When I was growing up, visiting a fast food drive through, or sit down, was a treat. Momma was a stay-at-home mother and most often preferred to prepare our meals with her own hands than rely on those operating a fryer. However, more and more modern fast food chains are beginning to take cues from consumers who demand healthier options and modifications to traditional fast food offerings. With the emergence of whole chicken breast 'burger' substitutions, and widely popular side salad 'combo' options, more and more consumers are turning to fast food when they feel strapped for time. Whether you're a fast food junkie, or only stop in to indulge a craving now and then, there are a few things about fast food that seemed to have never changed; the service.
Portion Size: In the early 2000s a shocking documentary was released bringing consumer attention to portion size and the fast food industry's enabling impact on modern obesity epidemics. As a result, 'extra' size upgrades that once cost a mere couple of coins left major chain menus, and greasy or fried side favorites actually increased in average price per serving. Since then consumers have become more discerning about the consistency of portioning in packages and presentation. Have you ever pulled out your fries, in two different sizes, and noted the portions looked almost identical (like the photo above?)
Many fried sides, such as french fries are often placed in open containers, and literally tossed into the bags or boxes the order is presented in.

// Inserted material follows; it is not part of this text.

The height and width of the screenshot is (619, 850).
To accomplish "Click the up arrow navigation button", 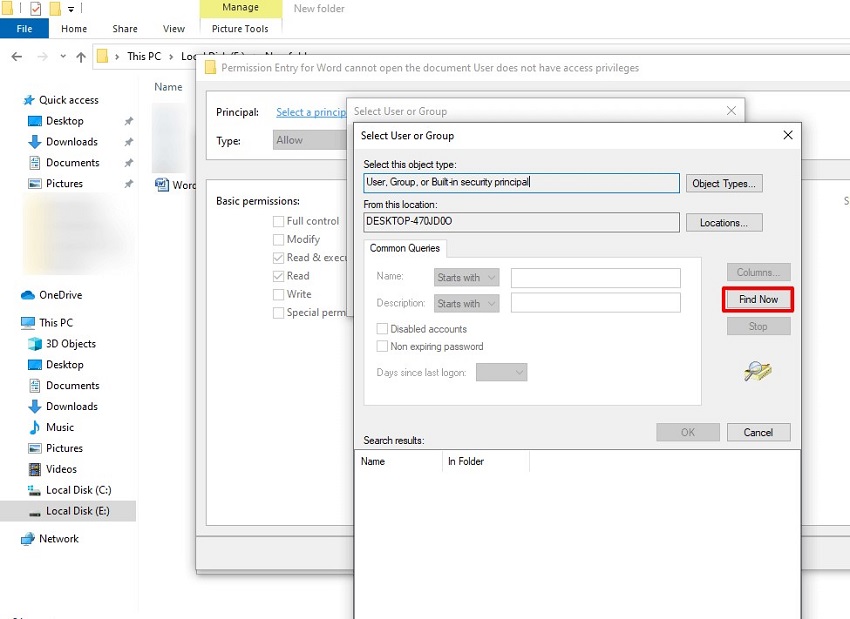I will (80, 57).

You may find half your french fries are actually residing on the bottom of the bag, rather than in the box. If you don't have a side by side comparison of portion sizes, it can be hard to present a case for under-portioning. Most employees are taught to tell consumers that the 'contents settle' or the packages 'expand' and portion appearance may vary from time to time. However, as the customer you have the right to satisfaction; simply hand the employee the offending side and ask them to scoop you a fresh one; more often than not they will deliberately overfill the container simply to see you satisfied.
Incorrect Orders: Even at the locations where I find I receive best service, I still have trouble with incorrect orders from time to time. As a consumer, unless you have worked the industry recently, it is easy to forget that there are many people working to get your order to you, quickly. The more people processing an order, naturally, the more opportunities for errors. To help avoid simple order mistakes always, ask the order taker to repeat your order back to you, double check your order immediately upon receipt, take note of repeated mistakes and emphasize your specific concerns at the time of ordering.

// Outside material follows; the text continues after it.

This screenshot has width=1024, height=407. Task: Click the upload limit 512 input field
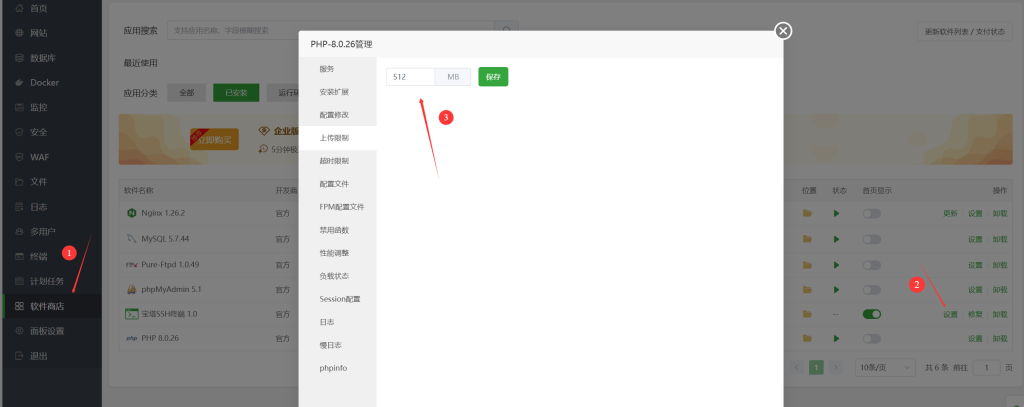click(411, 77)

Do not worry about the precious seconds of time building on the car waiting before you; when you receive your food take the extra moment to double check your order for all it's components, and any condiments, or even straws/napkins you may need. Many national chains are being instructed not to provide, or offer, even ketchup to a customer without prompt, and one of the most common left out fast food aids is the napkin!
General Service Complaints: A fast food restaurant generally does not have the motivation for good service a sit-down, or gratuity base establishment would. However, most major national chains do have internal rewards programs for good service and general performance targets (low waste, feedback card responses, average order time.) Many fast food issues are often a result of a single instance of poor team communication or a bad shift. As frustrating as an incorrect order can be, it often shouldn't call for you to speak with a manager or contact corporate.
Product Presentation: Lastly, many consumers feel that fast food is improperly portrayed in menu board photos and advertisements. Seeing a beautifully handcrafted, stacked, burger and receiving the grease stained, smashed, wrapper is never ideal; but the reality of the nature of the business. If you are eating fast food, you should either assume the presentation will be haphazard, but compositionaly accurate to the product's description, or frequent establishments that spend the extra time in packaging to help preserve product continuity. In most cases this means ordering premium items that are served in more sturdy boxes.
What Daughter Says: Though the nature of 'fast food' is to be quick and frugal; it is still a business, and should be expected to run like one.